[Saved data entries]
***
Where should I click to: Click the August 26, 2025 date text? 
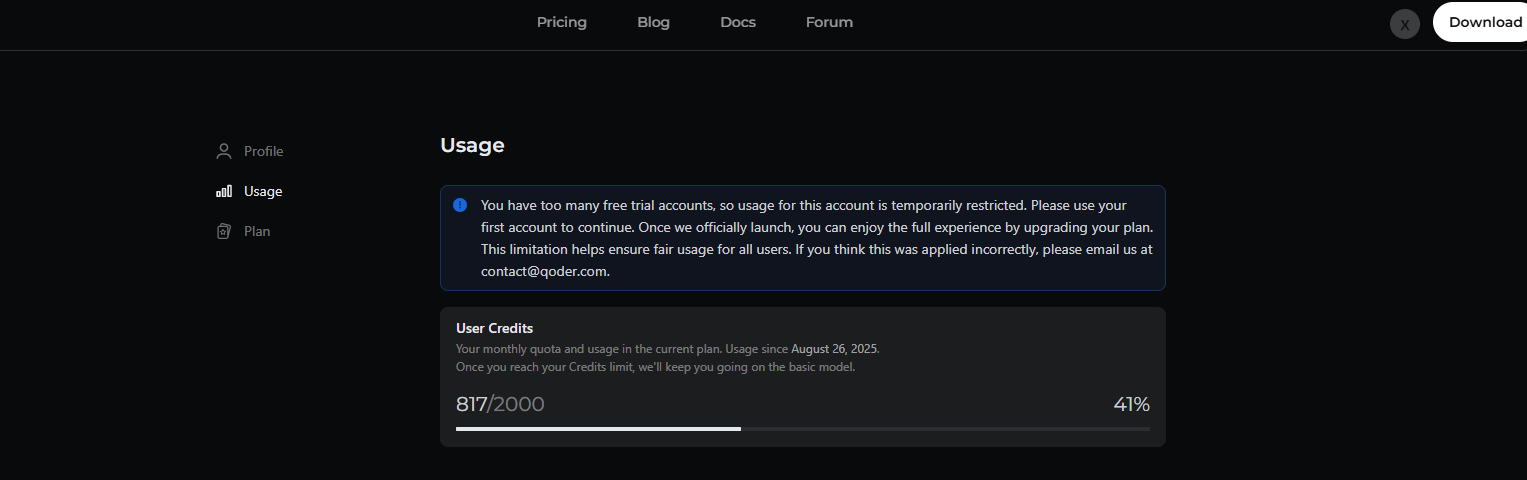834,349
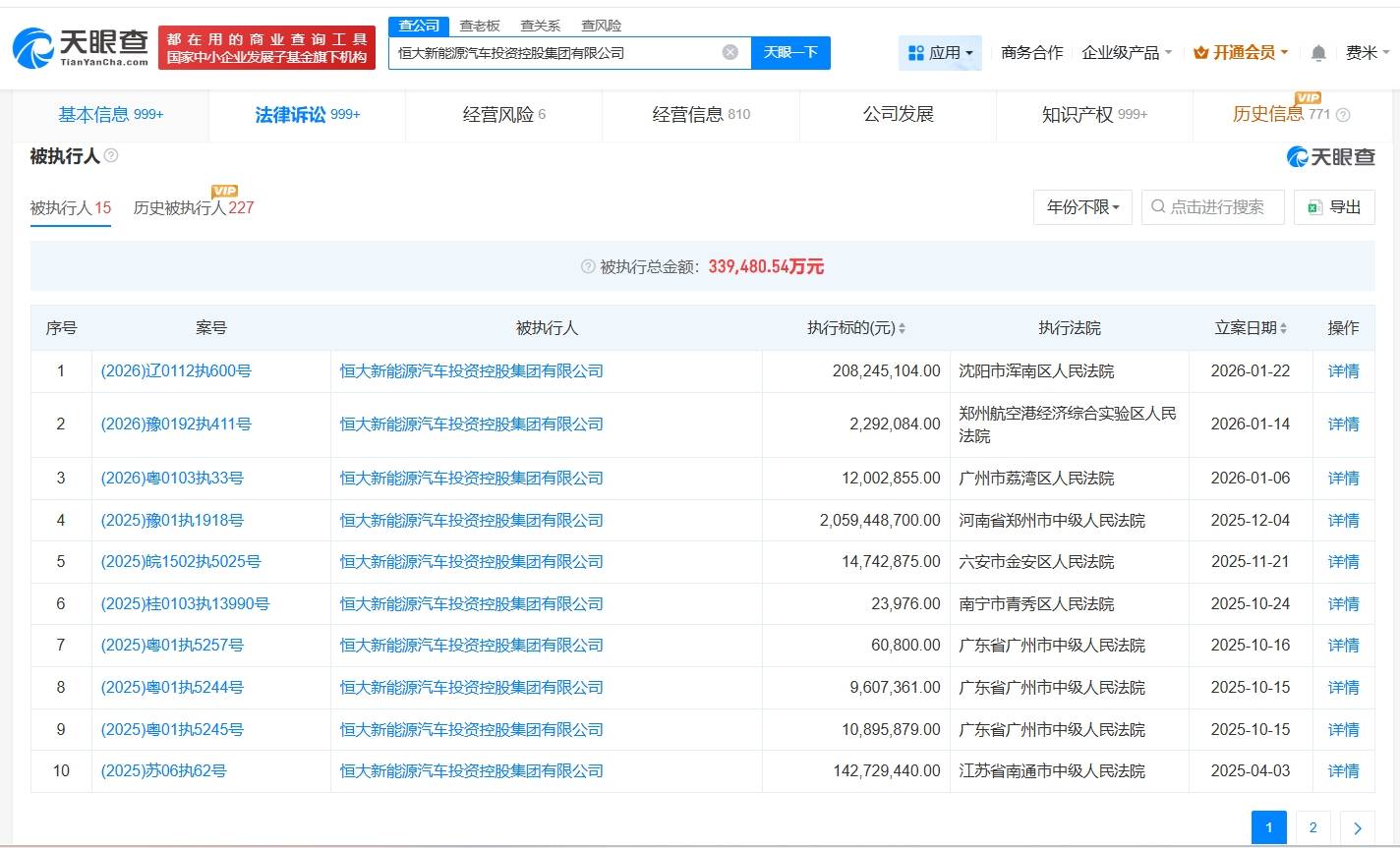This screenshot has height=848, width=1400.
Task: Click the 天眼查 watermark logo above the table
Action: (x=1330, y=156)
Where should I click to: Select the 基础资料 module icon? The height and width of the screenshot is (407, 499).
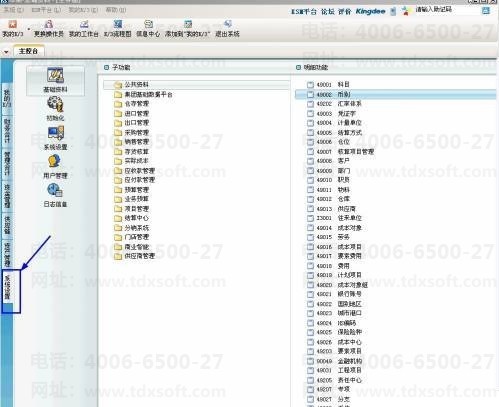coord(55,80)
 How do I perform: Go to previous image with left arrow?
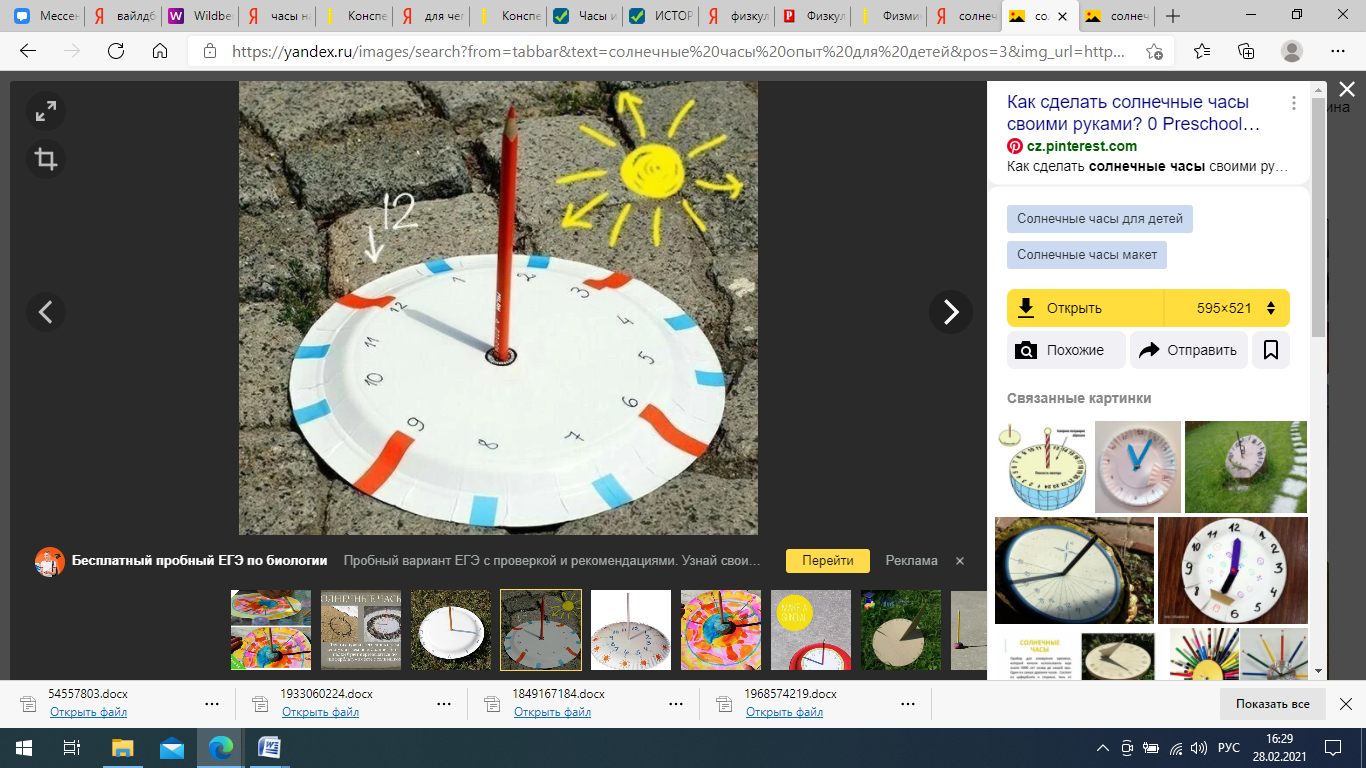(46, 312)

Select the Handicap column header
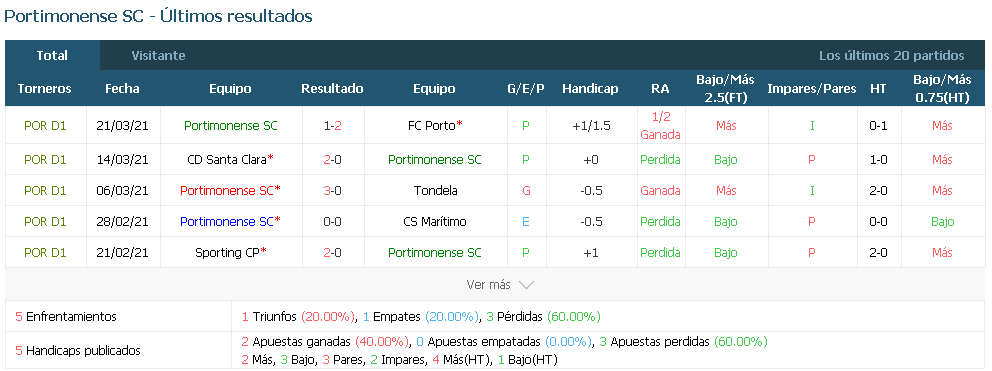click(x=590, y=89)
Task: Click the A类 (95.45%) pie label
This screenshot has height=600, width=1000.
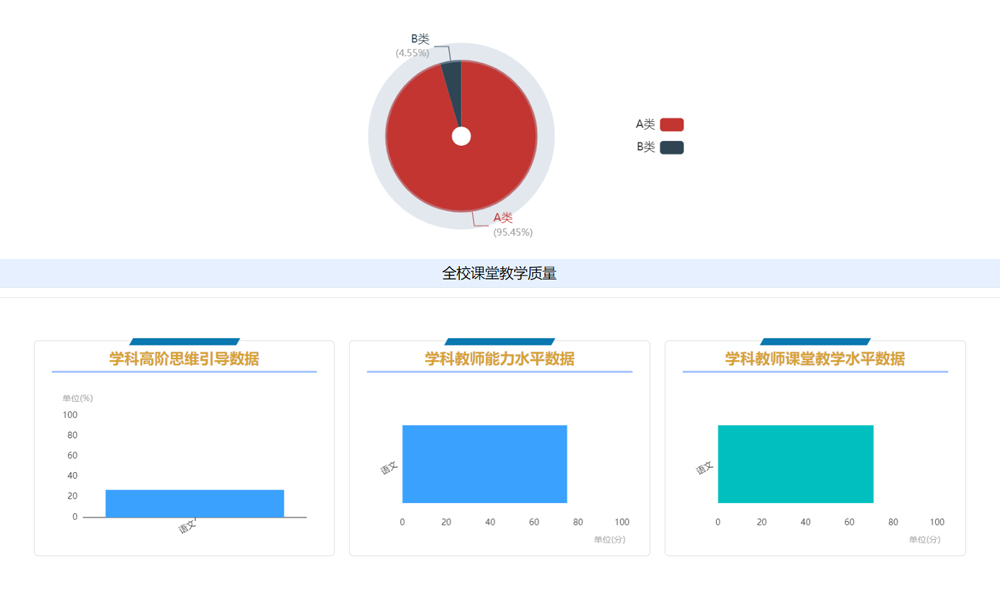Action: (x=510, y=223)
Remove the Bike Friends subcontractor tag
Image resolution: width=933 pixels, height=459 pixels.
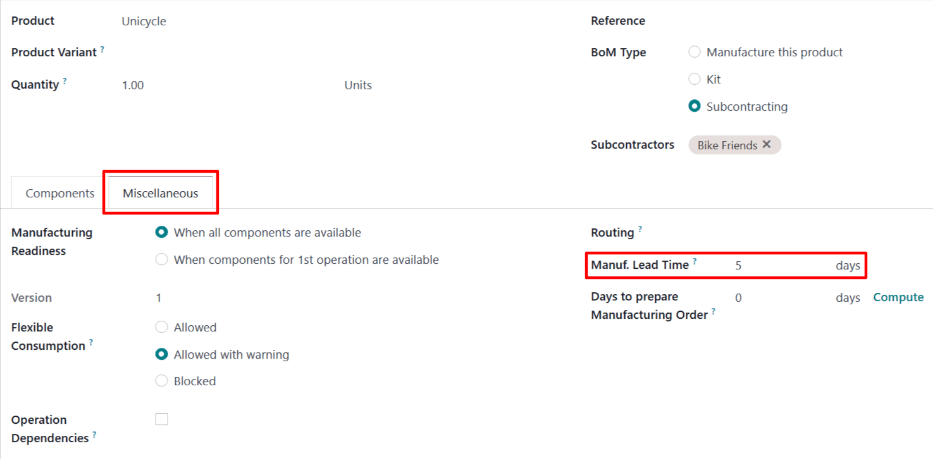pyautogui.click(x=767, y=145)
***
— YOUR INSTRUCTIONS —
Would you write out exactly the lines of the data from the one holding "Task: Click the A类 (95.45%) pie label" to the final line, both included, with pictures left out?

— SOLUTION TO THIS PROBLEM —
Task: Click the A类 (95.45%) pie label
This screenshot has height=600, width=1000.
Action: (x=510, y=223)
Remove the Bike Friends subcontractor tag
Image resolution: width=933 pixels, height=459 pixels.
pyautogui.click(x=767, y=145)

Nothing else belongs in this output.